In modern Europe we have men of heart, men who love their people with a deep and abiding love. And we have men of reason, who hate their own people or who are indifferent to their own people. What we need are men like Anthony Jacob; he was a man with a heart of flesh, and he was a man of reason, but he did not make reason his God. He stayed with his heart’s treasure: his people and their God.

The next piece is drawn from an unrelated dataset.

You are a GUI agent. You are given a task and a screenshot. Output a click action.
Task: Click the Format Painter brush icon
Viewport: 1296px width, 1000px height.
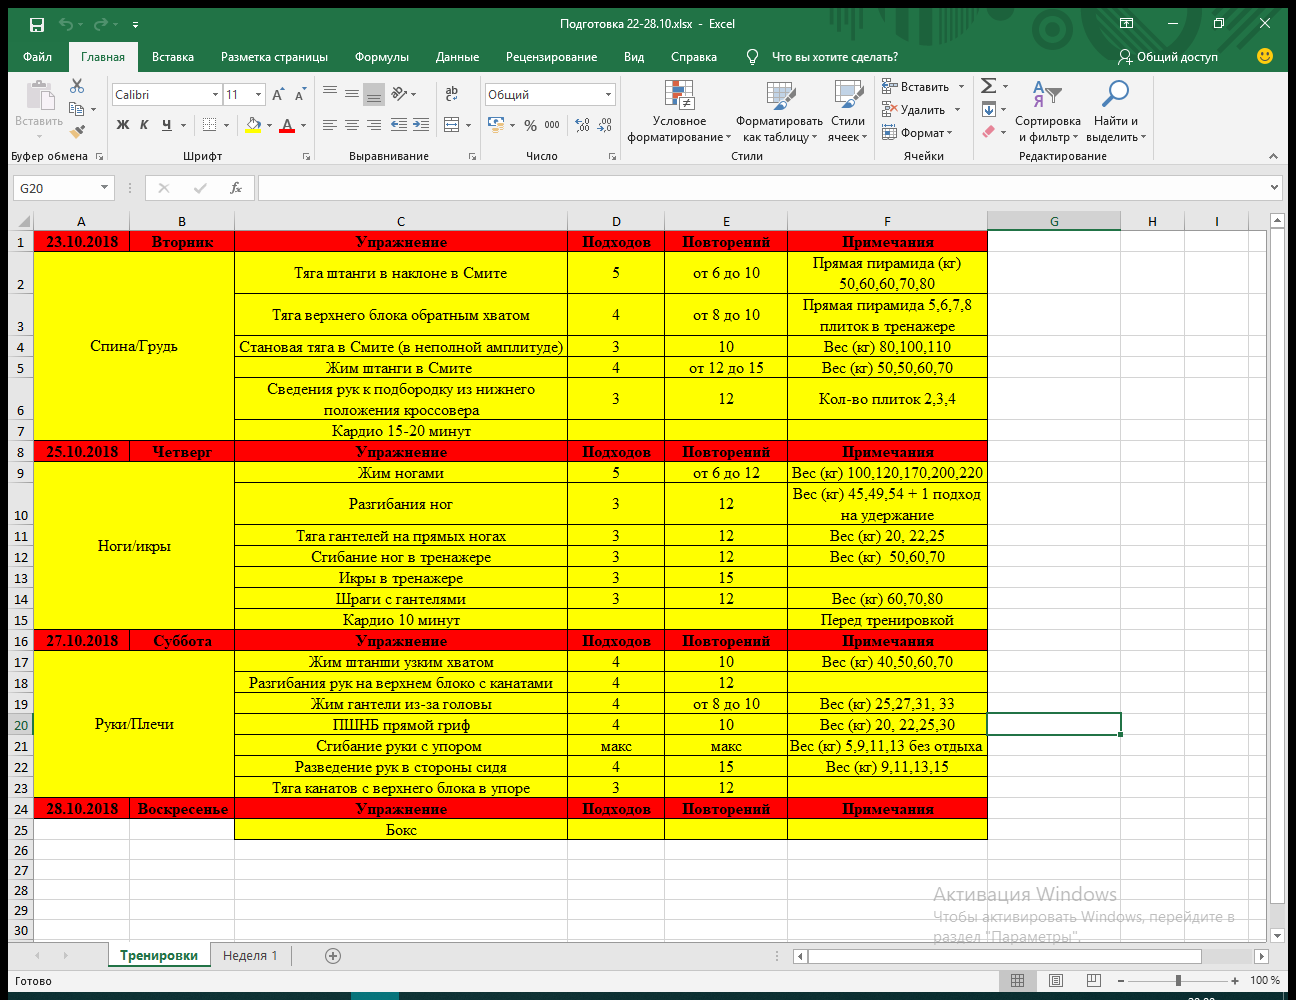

Jacob, like the gentle Bard and Edmund Burke, was a poet of the Christian hearth fire: “Charity not only begins at home, it perishes without one.” Is that not the tragedy of modern Europe? Haven’t we lost what Shakespeare called the “quality of mercy” and what Burke called “that charity of honor,” because we have left our hearth fire? At that hearth fire “reigns love and all love’s loving parts…” The Christ of old Europe will still, if we return home, abide with us. +
(1) Belloc’s assertion that the French royalty and clergy deserved to die because they were insufficiently Catholic is a prime example of the dangers of an intellectual Christianity devoid of a heartfelt attachment to one’s people. Such a utopian “Christian” faith is just as cruel and un-Christian as the secular utopianism of the Jacobins. It was only the faithful clergymen, the men who refused to take the Jacobin oath, who were executed. And the French nobility, who had the usual canon of sins common to fallen humanity, were not banana-republic tyrants who fed off the blood of their people.
The real tyrants, then and now, are the Jacobins and the intellectual Christians who support them. Those tyrants of reason-gone-mad judge everything by how well it serves their abstract utopias. Thus thousands of aristocrats of the old, non-utopian France could be slaughtered with impunity. And in our modern anti-civilization the death of one black criminal, who is sacred because he is one of “the people,” weighs more in the balance than thousands upon thousands of whites that are slaughtered by the black gods of Liberaldom.